Citing leaked information posted online, the Washington Post on Tuesday reported that the CIA had learned in June last year, through a European spy agency, that a six-person team of Ukrainian special operations forces intended to blow up the pipelines.
“The coordinated campaign of the West, led by the United States, to confuse the international community is sewn with white threads,” Andrey Ledenev, minister-counselor at the Russian embassy in the US, was quoted as saying in a post on the embassy’s Telegram channel.
“The reason for the proliferating theories and versions, supported by the notorious ‘confidential’ data of the local intelligence community, is simple to the point of banality,” Ledenev wrote.
In September last year, several underwater explosions ruptured the Nord Stream 1 and the newly built Nord Stream 2 pipelines that link Russia and Germany across the Baltic Sea.

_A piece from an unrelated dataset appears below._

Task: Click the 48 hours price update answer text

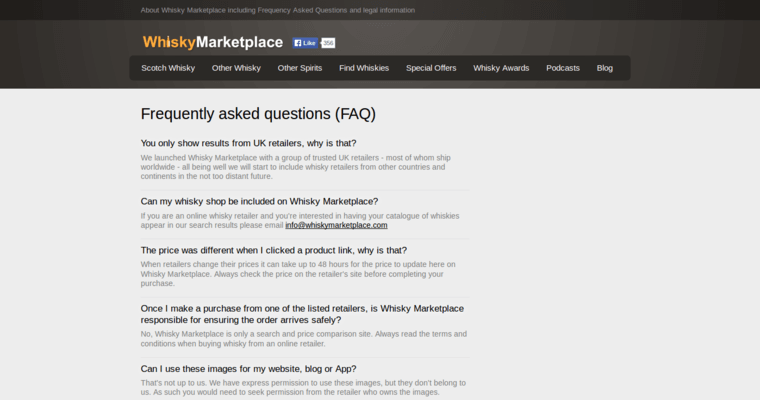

The blasts occurred in the economic zones of Sweden and Denmark.
Both countries said the explosions were deliberate, but have yet to determine who was responsible.
Those countries and Germany are investigating.
The Kremlin said in February that the world should know the truth about who sabotaged the pipelines, and that those responsible should be punished after an investigative journalist said US divers blew them up at the behest of the White House.
Russia has repeatedly said the West was behind the blasts.